In 2015 she adapted a short play from her essay "Spell" in collaboration with and directed by Meera Menon for One Axe Productions.

In spring 2018, she served as visiting writer of creative nonfiction in the MFA Program at CalArts. Ortiz is a psychotherapist in private practice.

=== Works ===
Ortiz is the author of three books: Excavation: A Memoir, (Future Tense Books, 2014) Hollywood Notebook (Writ Large Press, 2015), and Bruja (Civil Coping Mechanisms, 2016). A second edition of Hollywood Notebook was published by CCM and WritLarge Press in 2018. In 2025, all three of Ortiz's books will be rereleased by Northwestern University Press.

== Critical reception ==

Amy Sachs at Bustle named Excavation: A Memoir one of "11 Groundbreaking Books About Women Making History With Their Thinking, Activism, And Courage" and JoAnna Novak at Bustle calls Ortiz, one of "9 Women Writers Who Are Breaking New Nonfiction Territory."

Of her books Excavation and Hollywood Notebook, Lesley Heiser at The Rumpus wrote, "With her bold books, Ortiz defies society to ignore her, to resist her. But we're becoming more and more aware of her. Her dark blossoming is changing us."

Of Hollywood Notebook, Jeva Lange at Electric Literature said, "The entire project becomes nearly reminiscent of the self-musings of Maggie Nelson, if Nelson were consulting astrological charts rather than philosophy…Hollywood Notebook, then, is a sui generis gem, and one to take advantage of immediately."

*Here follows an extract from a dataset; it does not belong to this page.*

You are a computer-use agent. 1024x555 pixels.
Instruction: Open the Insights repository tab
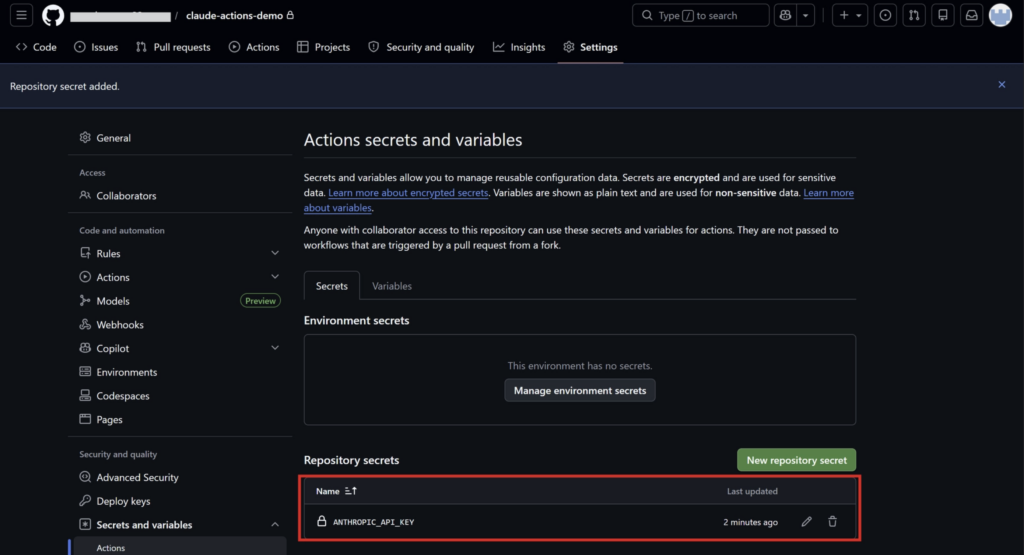[x=519, y=47]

Ellie Robins at the Los Angeles Times called the prose in Bruja "spare and at times mesmerizing" and added, "Ortiz celebrates [the] dark side of the human mind, nowhere more so than in Bruja...It's testament to Ortiz's courage as a memoirist that she's willing to live for a while on this submarine plane, among the elements that dictate her fate — and to invite her readers along for the show."

== My Dark Vanessa controversy ==

Ortiz's "Adventures in Publishing Outside the Gates" featured an illustration of one artist copying another's work. The Associated Press debunked the alleged theft.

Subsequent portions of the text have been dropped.